光與暗,正與邪,永之對立,不可調和。
聖潔的光灑落天際的時候,蠕動的魔氣終於感受到了威脅,它們原本已經爬滿了整個房間,現在在聖光的照耀下被迫收縮,但仍幻化成各種猙獰的姿態與光抗衡。
奎力桑的身影在魔氣中現身,他釋放出的這些魔氣與上位者護體的黑暗有所不同,更加邪惡,也更加的暴虐,其中蘊含著各種負面的情感,充斥著怨念、苦痛和悲鳴,彷彿可悲者的靈魂被拘束在其中,彷彿能夠放大你心中的慾望,幻化出你心中朝思暮想的事物,也能將這份美好撕成粉碎。
邪惡的靈魂覺醒出了令人生畏的力量,玩弄人心的奎力桑終究是擁有了粉碎人心的手段,這是人間的悲歌,是藍色星球的悲哀,也是約克城的喪鐘。
被詛咒的城市將心中充斥著邪惡的人武裝了起來,賦予了他力量和踐踏人心的能力,讓城市裡生活的人們陷入到了巨大的危機之中。
這座被詛咒的城市,是要親手毀滅所有,以此終結持續千年的詛咒嗎?
忽然,周圍的魔氣化作了燃燒的烈焰,那是黑紫色的火焰,燃燒在一片區域之中,宛若是一片盛開的花圃。
極端邪惡的力量釋放了出來,隨即,一股股陰冷的風肆虐,好像有什麼罪大惡極之物即將出現。

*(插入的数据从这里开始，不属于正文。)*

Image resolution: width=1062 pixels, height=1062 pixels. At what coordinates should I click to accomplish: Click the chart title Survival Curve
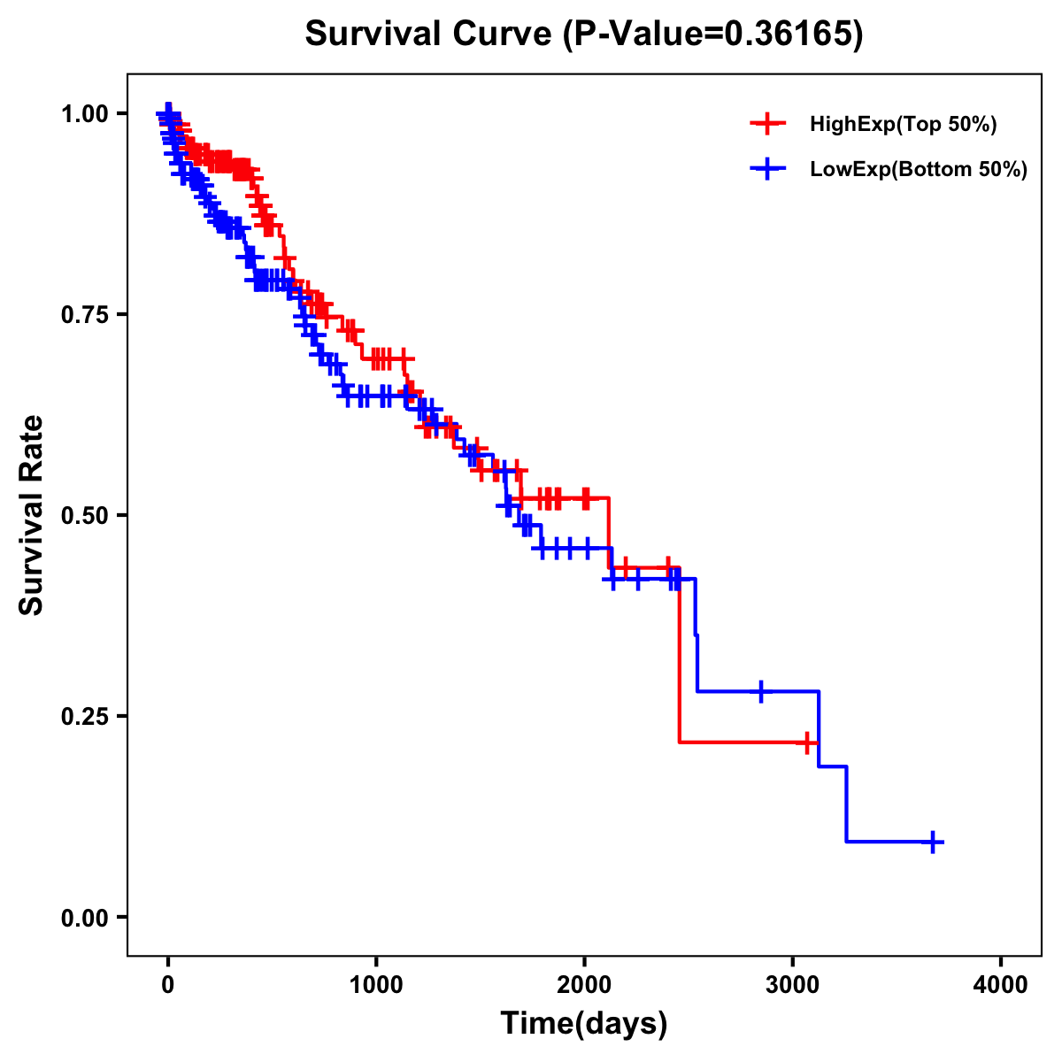431,34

魔氣暴漲,甚至連光明神的光輝都被壓制在一個極小的範圍內,宛若群魔亂舞中唯一的光繭。
這還是第一次,光明神的力量遭到壓制,而壓制光明神的甚至不是黑暗,而是魔,是人們心中無止境的惡,魔就是惡的具現化,是踐踏人心的力量所衍生出的苦痛,這份力量連光都足以踐踏,彷彿蠕動爬行的蟲子,爬滿佔據了整個房間,韓風幾次使用光明之力想要洞穿它,都以失敗告終。
燃燒的魔焰之中,一個刺耳的聲音出現了,那聲音比成千上萬把鍋鏟同時摩擦鐵鍋還要呱噪,出現的瞬間便令韓風心神巨顫,神魂不穩。

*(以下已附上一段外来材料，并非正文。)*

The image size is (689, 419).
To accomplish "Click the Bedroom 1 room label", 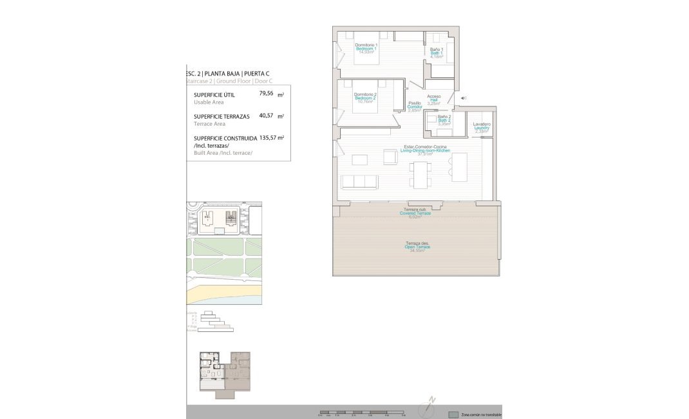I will pos(366,49).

伴隨著陰冷的風吹嘯,一股邪惡至極的力量如萬馬奔騰一般湧來,恐怖的威壓將原本就不大的空間進一步的填滿,隨即,那扭曲的惡嬰現身了。
它有著四五米的長度,長得像是一隻肥蟲子一樣,腦袋碩大無比,身體宛若蟲節,四肢盡失,取而代之的是刀槍劍戟等等的武器。它的瞳孔是漆黑的,眼角周圍充斥著深紫色的經絡,懸浮於魔焰之上,張狂而又猙獰。
它的嘴巴裂開了,不是張開,而是裂開,從中傳出的魔音令韓風神魂具現為實體,手持盾牌抵擋。

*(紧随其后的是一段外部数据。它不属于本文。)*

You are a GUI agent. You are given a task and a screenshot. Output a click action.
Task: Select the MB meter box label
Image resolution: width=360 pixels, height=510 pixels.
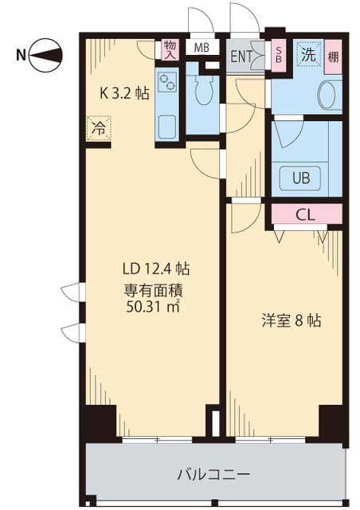[x=202, y=47]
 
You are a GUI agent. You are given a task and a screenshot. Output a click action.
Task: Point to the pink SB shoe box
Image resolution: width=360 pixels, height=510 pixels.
[x=278, y=55]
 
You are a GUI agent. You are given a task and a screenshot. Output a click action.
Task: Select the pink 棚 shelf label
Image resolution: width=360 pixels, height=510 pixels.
[x=332, y=56]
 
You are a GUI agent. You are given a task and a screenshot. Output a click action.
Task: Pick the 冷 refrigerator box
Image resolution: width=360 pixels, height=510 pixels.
[x=98, y=126]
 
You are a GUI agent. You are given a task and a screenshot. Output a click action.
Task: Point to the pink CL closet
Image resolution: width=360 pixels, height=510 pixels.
[x=307, y=214]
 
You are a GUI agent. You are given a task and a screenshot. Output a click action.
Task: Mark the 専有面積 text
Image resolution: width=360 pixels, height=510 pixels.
[x=150, y=288]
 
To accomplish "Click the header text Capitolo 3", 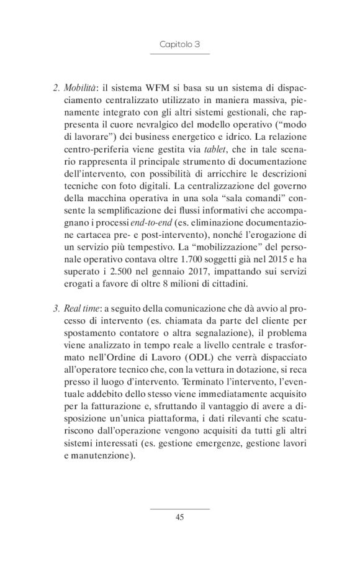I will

而隨著惡嬰嘴巴的張開,從它喉嚨之中吐出的竟然是一副加特林機槍。
代表著殺戮的武器集合在了惡嬰的身上,人類深不見底的惡意展現出了它應有的輪廓。
很快,加特林機槍開始了掃射,它明明是對著正前方發射子彈的,看起來無法傷到韓風。然而子彈射入魔氣之後卻消失了,隨即出現在空間的不同的地方,彷彿覆蓋房間的魔氣都是一條任由穿梭的通道,想從哪裡出現,就從哪裡出現。
一時之間“砰砰砰砰砰砰……”的聲音不絕於耳,韓風召喚出的五重光明護盾勉強抵擋著子彈的進攻,那子彈可不是普通的槍彈,上面蘊含著可怕的魔能,以人心中的惡驅使,邪惡無度就威力無窮。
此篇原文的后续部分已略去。